It's only been a few weeks since Medlab Clinical (ASX: MDC) became the ASX's newest cannabis supplier, and now the company has completed a heavily over-subscribed share placement to raise $24 million.
Settlement is expected to occur next week for the 26.6 million MDC shares and the new funds are set to bolster the company's commercial offering as well as its research and development (R&D) department.
Medlab CEO Sean Hall said the fresh capital will primarily benefit the company's trademarked NanaBis product, a buccal spray produced in Melbourne which is designed to alleviate cancer pain and provide an alternative to opioid treatment.
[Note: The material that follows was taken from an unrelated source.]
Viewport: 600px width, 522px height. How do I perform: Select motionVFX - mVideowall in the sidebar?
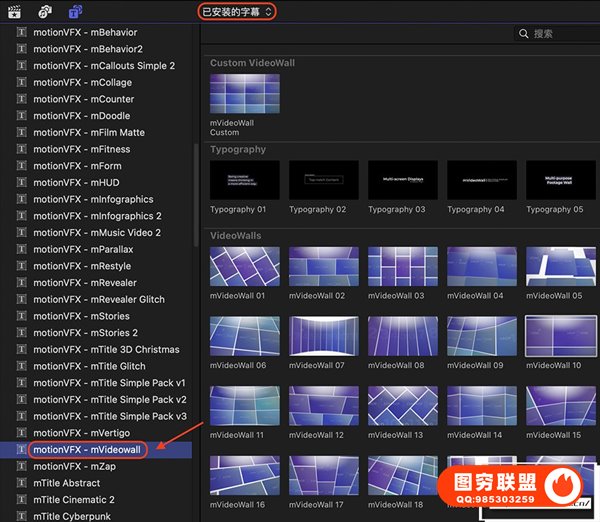(87, 450)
"The support shown for the placement has been extremely pleasing and appreciated," says Hall.
"These funds help put the company in a strong financial position and allows Medlab to accelerate the commercialisation by some 12 to 18 months ahead of schedule of NanaBis under the government's Special Access Scheme."
Hall said the funds will also help Medlab accelerate its R&D in areas including obesity, diabetes and depression.
When it comes to NanaBis, Hall said earlier this month that Medlab will continue to build the confidence of the medical fraternity in prescribing the product.
The placement was co-managed by Bell Potter Securities and APP Securities.
MDC shares have jumped 9.8 per cent at around (9:39am AEST) to trade at $1.11.